If there is no data, then just silently ignore it.

    // https://tools.ietf.org/html/rfc1459	-- Original specification
    // https://tools.ietf.org/html/rfc2810	-- Architecture specfication
    // https://tools.ietf.org/html/rfc2811	-- Channel specification
    // https://tools.ietf.org/html/rfc2812	-- Client specification
    // https://tools.ietf.org/html/rfc2813	-- Server specification
    //
    // <message>  ::= [':' <prefix> <SPACE> ] <command> <params> <crlf>
    // <prefix>   ::= <servername> | <nick> [ '!' <user> ] [ '@' <host> ]
    // <command>  ::= <letter> { <letter> } | <number> <number> <number>
    // <SPACE>    ::= ' ' { ' ' }
    // <params>   ::= <SPACE> [ ':' <trailing> | <middle> <params> ]
    //
    // <middle>   ::= <Any *non-empty* sequence of octets not including SPACE
    //                or NUL or CR or LF, the first of which may not be ':'>
    // <trailing> ::= <Any, possibly *empty*, sequence of octets not including
    //                  NUL or CR or LF>
    //
    // <crlf>     ::= CR LF

    // Parameters are between command and trail
    auto trailDivider = message.find(" :");
    bool haveTrailDivider = trailDivider != message.npos;

    // Assemble outputs
    std::vector<std::string> parts;
    std::string prefix;
    std::string command;
    ParamType parameters;
    std::string trail;

The format can best be described like this, where everything in square brackets are optional:

[:prefix ]COMMAND[ parameter1 [parameter2]][ :trail]


    // With or without trail
    if (haveTrailDivider)
    {
        // Have trail, split by trail
        std::string uptotrail = message.substr(0, trailDivider);
        trail = message.substr(trailDivider + 2);
        boost::split(parts, uptotrail, boost::is_any_of(" "));
    }
    else
    {
        // No trail, everything are parameters
        boost::split(parts, message, boost::is_any_of(" "));
    }

Up to this point, find out if we have trail and split that off into the trail variable, while splitting the first section by space.

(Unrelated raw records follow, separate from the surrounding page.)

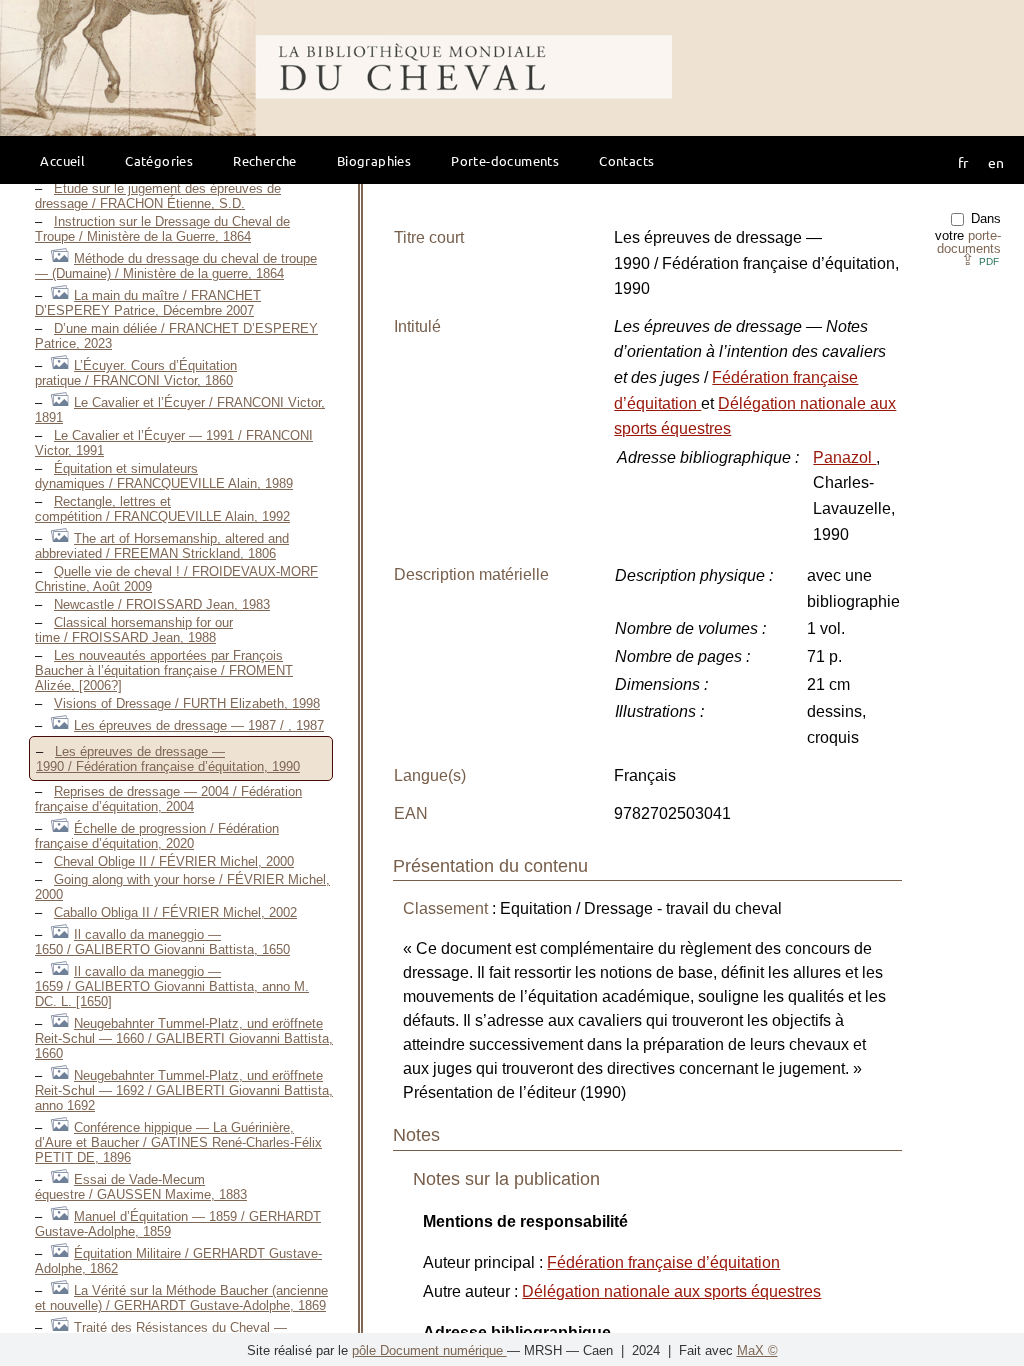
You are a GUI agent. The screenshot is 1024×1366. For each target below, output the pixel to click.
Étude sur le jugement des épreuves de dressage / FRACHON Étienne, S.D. (158, 196)
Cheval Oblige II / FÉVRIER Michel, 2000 (174, 861)
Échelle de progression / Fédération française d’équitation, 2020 (157, 836)
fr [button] (963, 162)
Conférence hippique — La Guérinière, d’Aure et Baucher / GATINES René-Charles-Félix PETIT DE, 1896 (178, 1142)
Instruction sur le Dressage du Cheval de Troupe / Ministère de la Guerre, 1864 (162, 229)
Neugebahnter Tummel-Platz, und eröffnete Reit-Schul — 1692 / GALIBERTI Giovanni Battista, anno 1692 (184, 1090)
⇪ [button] (980, 259)
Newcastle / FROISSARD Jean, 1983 (162, 604)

    enum class DecoderState
    {
        PREFIX,
        COMMAND,
        PARAMETER
    } state;

    bool first = true;
    state = DecoderState::PREFIX;

    for (const std::string & part : parts)
    {
        switch (state)
        {
            // Prefix, or command... have to be decided
            case DecoderState::PREFIX:
            case DecoderState::COMMAND:
            {
                // Prefix, aka origin of message
                bool havePrefix = part[0] == ':';

                if (havePrefix && first)
                {
                    // Oh the sanity
                    if (part.size() < 2)
                    {
                        return IrcMessage();
                    }

                    // Have prefix
                    state = DecoderState::COMMAND;
                    prefix = part.substr(1);
                    first = false;
                }
                else
                {
                    // Have command
                    state = DecoderState::PARAMETER;
                    command = part;
                }

                break;
            }
            case DecoderState::PARAMETER:
            {
                parameters.push_back(part);
                break;
            }
        }
    }

Then pick the remaining parts and figure out what they are. When prefix and command have been decided, anything more are parameters to the command.

For example, the following lines is a join and then message to a #channel.

:nick!user@10.0.0.1 JOIN #channel<<<
:nick!user@10.0.0.1 PRIVMSG #channel :test<<<


    // Construct an IrcMessage
    IrcMessage ircmsg(command, prefix, std::move(parameters), trail);
    m_Handles(ircmsg);

    return ircmsg;
}

After this, maintaining a stable Irc state is much easier when all messages follow the same format as the type IrcMessage. The parser is in this file https://github.com/Studiofreya/smartass/blob/master/irclib/IrcParser.cpp.

The full code is available at GitHub.